最后这十几分钟,关震伦一直绷着脸、抿着唇,没再发出半个音,旋转方向盘的力道却是霹雳猛,玩赛车似的,超不爽到了最高点。
相识三年时间,舒宝琳还是第一次见他气成这模样,她登时势弱,仿佛自己真问了一个十二万分教人生气的蠢问题。
此时,关震伦已下车掀开后车厢,把里头的行李扛下来,跟着锁上中控锁,径自将她的大小行李往电梯方向拖去。
“我自己来就好……”舒宝琳赶紧追上,想拿回行李,却又受他锐目一瞪,话尾一下子模糊了。
电梯直达她住的楼层,两人双双走出,停在她的公寓门前。
她埋头在包包里努力地翻找钥匙,好不容易找着了,却怎么也对不进那个扁扁的、该死的钥匙孔。
蓦然间,男人粗糙厚实的手掌由一旁伸来,覆上她颤抖的手,稳稳抓着,将她手里的钥匙插进、旋转,跟着推门而入。
关震伦完全把她的公寓当成自己的地盘。
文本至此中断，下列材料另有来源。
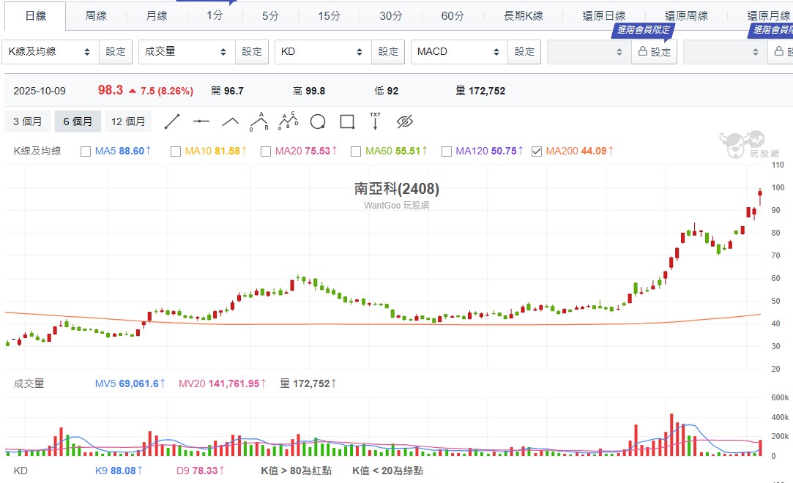Expand the KD indicator dropdown
The height and width of the screenshot is (483, 793).
(x=322, y=52)
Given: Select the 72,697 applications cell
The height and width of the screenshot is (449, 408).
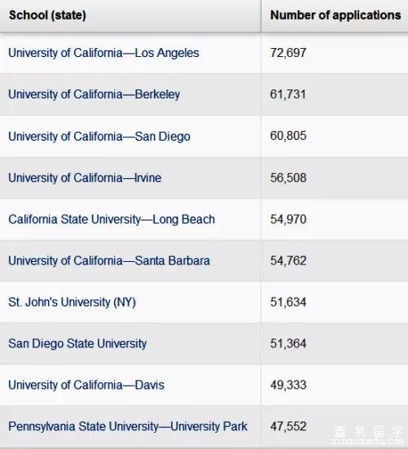Looking at the screenshot, I should 335,53.
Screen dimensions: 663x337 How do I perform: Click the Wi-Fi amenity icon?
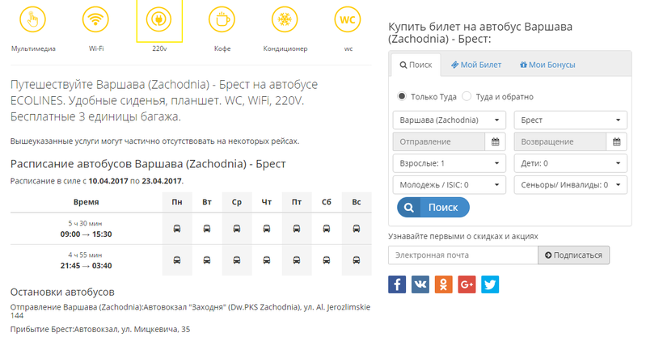96,19
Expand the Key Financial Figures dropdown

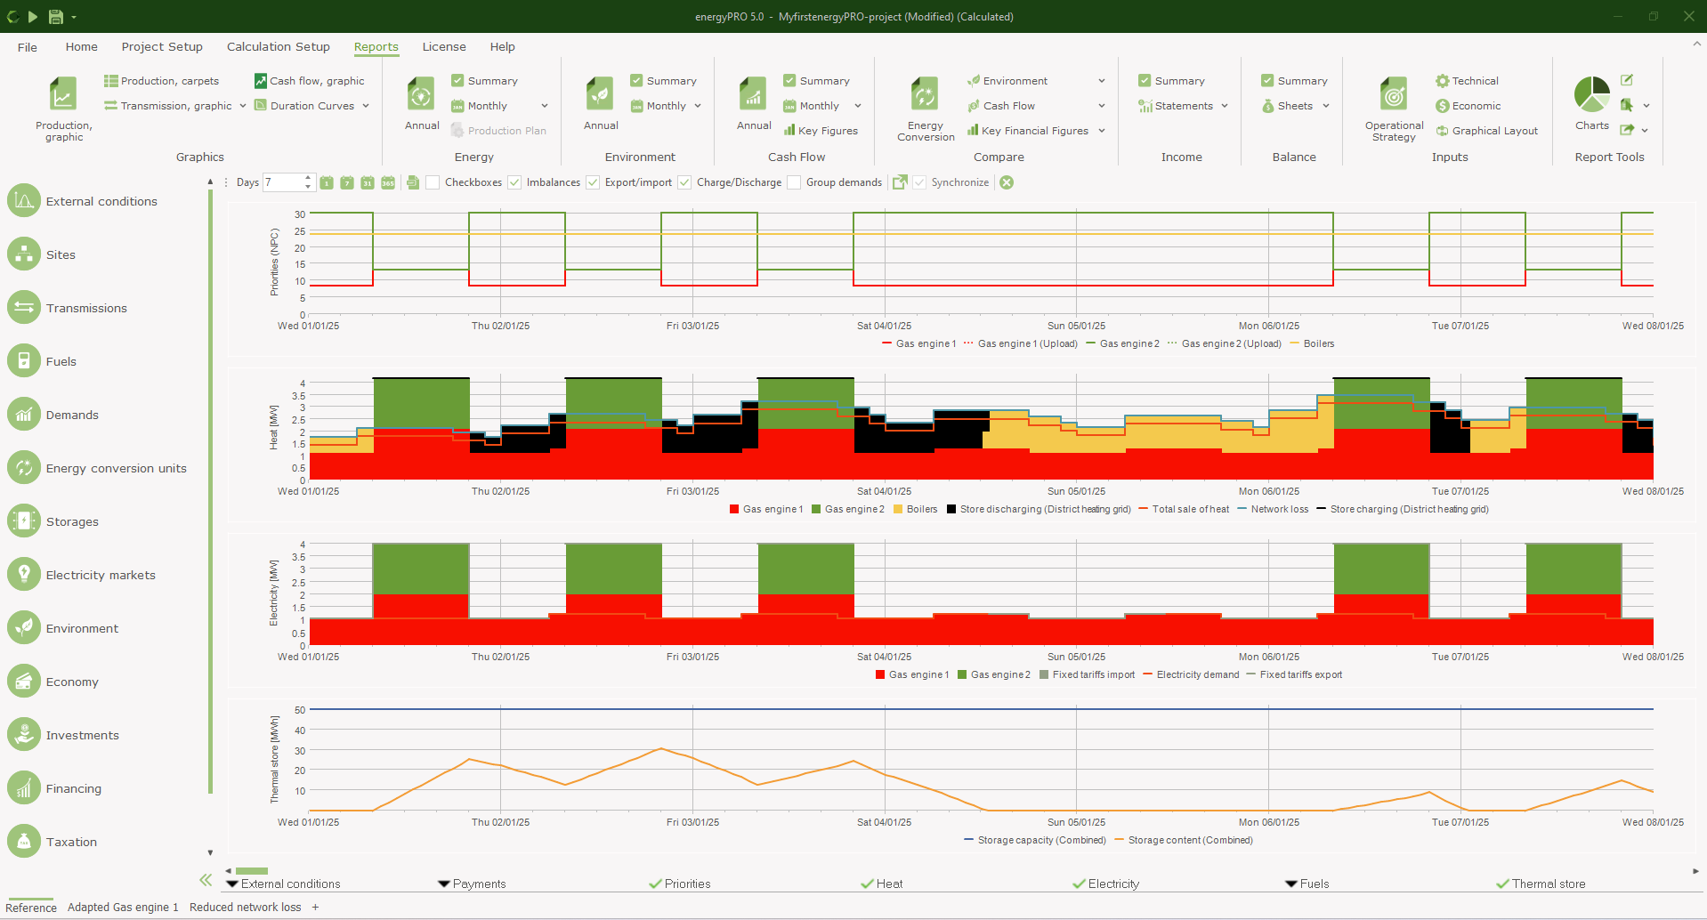coord(1102,131)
他先她一步入内,将大小行李丢在墙边,按下电灯开关,客厅顿时灯火通明,随即,他转过身来面对她,两手扠在臀上。
“抬起头来看着我。”
他近乎命令的语气砸在她身上,可惜得不到半点反应。
Shit!他真会被气出满头白发,未老先衰。
见她扯着包包的肩带立在门边,仍兀自垂着颈项,肩膀还有一下没一下地颤动,关震伦再也克制不住地冲到她面前,手指扫住她的下巴,硬是抬起她的娃娃脸。
“你哭什么哭啊?”该哭的是他好不好?他懊恼地皱眉。
舒宝琳觉得好丢脸,哭其实没什么具体原因,只是一股莫名的委屈当头罩下,眼泪就控制不住的乱飙,她也不想啊!